This past week jaws everywhere must have been dropping at the school exams fiasco. Hundreds of thousands of children broke up for the summer holidays on Friday without knowing their Sats results due on July 8 because they aren’t ready. Some papers haven’t been marked, some haven’t even been collected and it now seems that many have been lost or wrongly graded by examiners of doubtful quality. All 1.2m papers may have to be remarked. Children, teachers and parents must be beside themselves with disappointment and anger.
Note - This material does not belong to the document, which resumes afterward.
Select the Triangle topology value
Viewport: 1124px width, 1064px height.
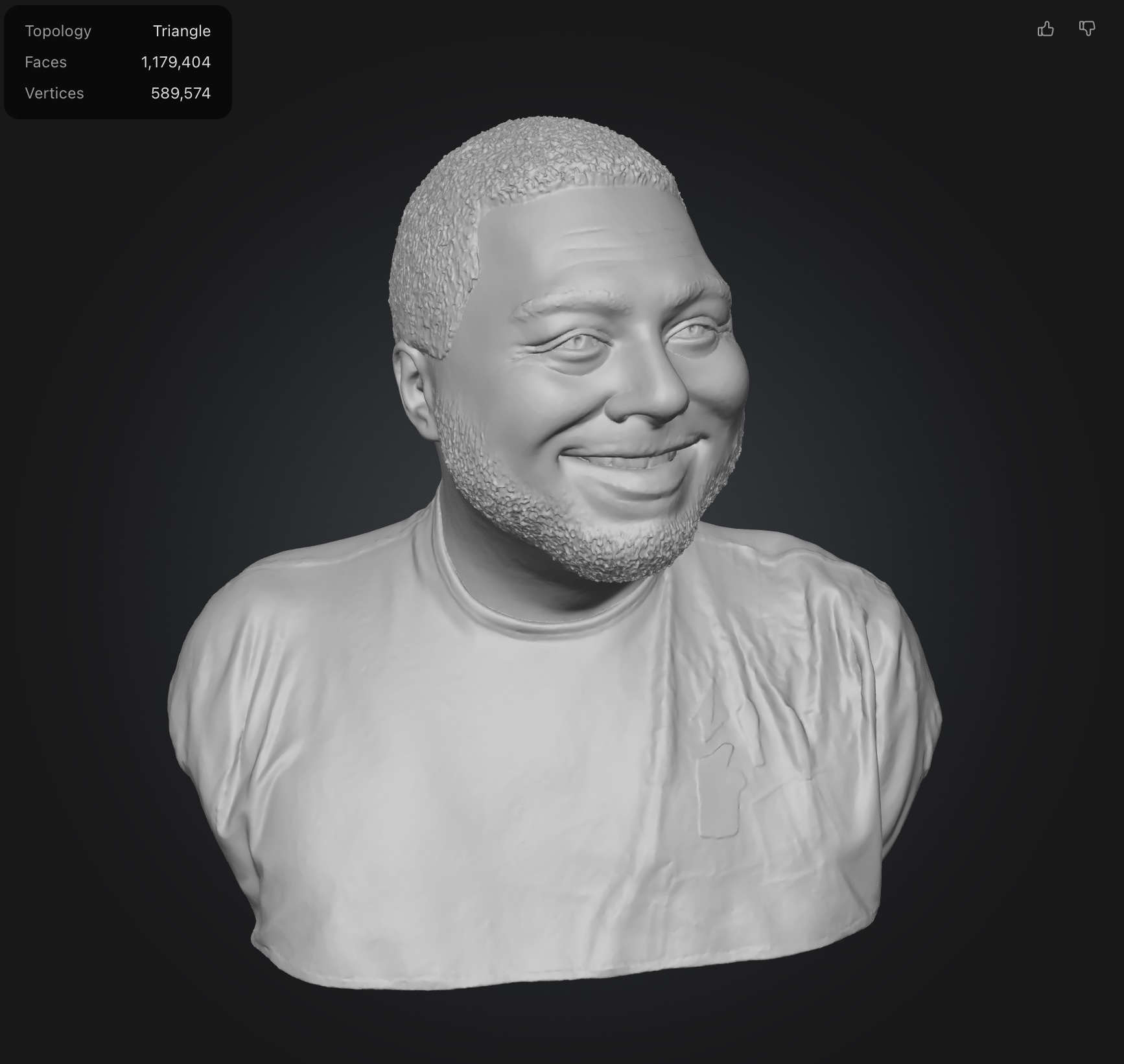click(181, 31)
Ed Balls, the schools secretary, says he is upset and angry and wants to know why the body responsible for marking hasn’t “delivered on” its obligations. How childish. Perhaps he isn’t aware that, quite apart from his feelings being of no interest to anyone, the buck stops with him. He should really be cross with himself. It’s true that the marking of these Sats has been subcontracted to ETS, a private American organisation, but that doesn’t reduce the government’s responsibility for “delivering on” it rather the reverse. It, after all, decided to hire ETS, despite accusations that it has mismanaged academic testing abroad.
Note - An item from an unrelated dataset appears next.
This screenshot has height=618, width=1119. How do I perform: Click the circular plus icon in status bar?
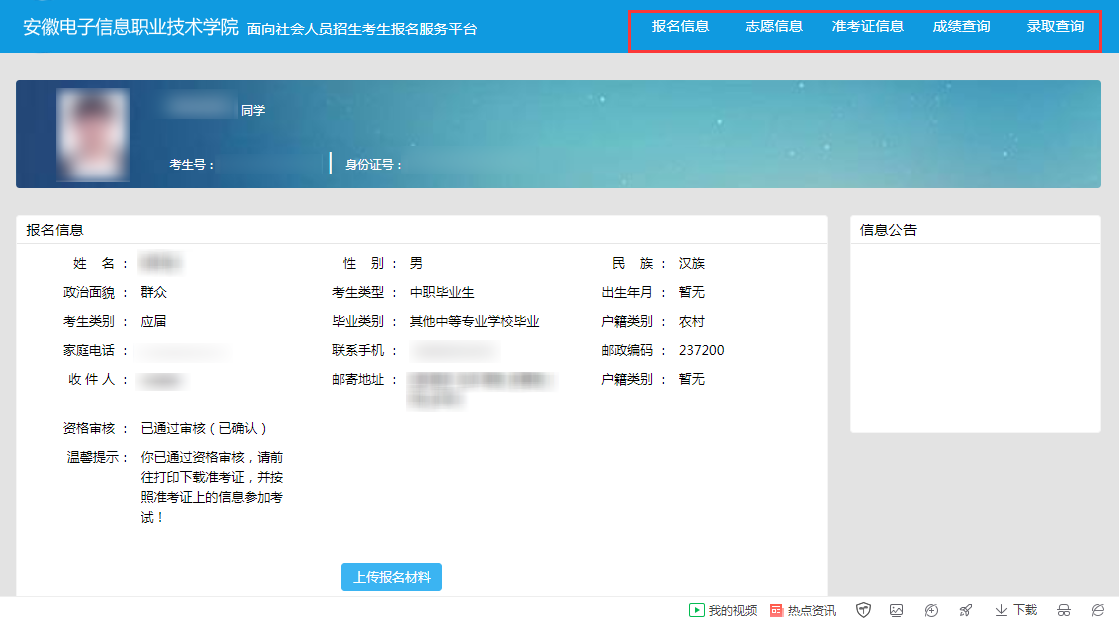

The Sats fiasco is just one of many eye-stretching recent examples of government incompetence Northern Rock, the treatment of soldiers, the benefits chaos, Neets [youngsters not in employment, education or training], police bureaucracy, the Olympics, migration, waste, doctors’ employment, pensioners’ poverty, SureStart. We are so used to it by now that we hardly notice. And it seems the prime minister is being forced by his own incompetence to abandon his own golden rules and borrow his way out of trouble. If this is true, said the Conservatives, “it puts the final nail in Gordon Brown’s reputation for economic competence”.
Surely there can be no doubt that not Brown but incompetence reigns. The question is why? I don’t think the problem has to do with individuals, although some ministers are startlingly unimpressive. The problem is one of institutionalised incompetence.
Government, particularly a dirigiste and micromanaging one like ours, is a matter of management. “Delivering on” depends on competent management. Yet, incredibly, almost no one in government has any experience of management at all. None of the present cabinet has experience of managing a large business. The supposedly heavy hitters Brown, Darling, Straw, Smith, Johnson, Hutton and Balls have no management experience at all, according to the TaxPayers’ Alliance. Only one in seven MPs has any management experience either.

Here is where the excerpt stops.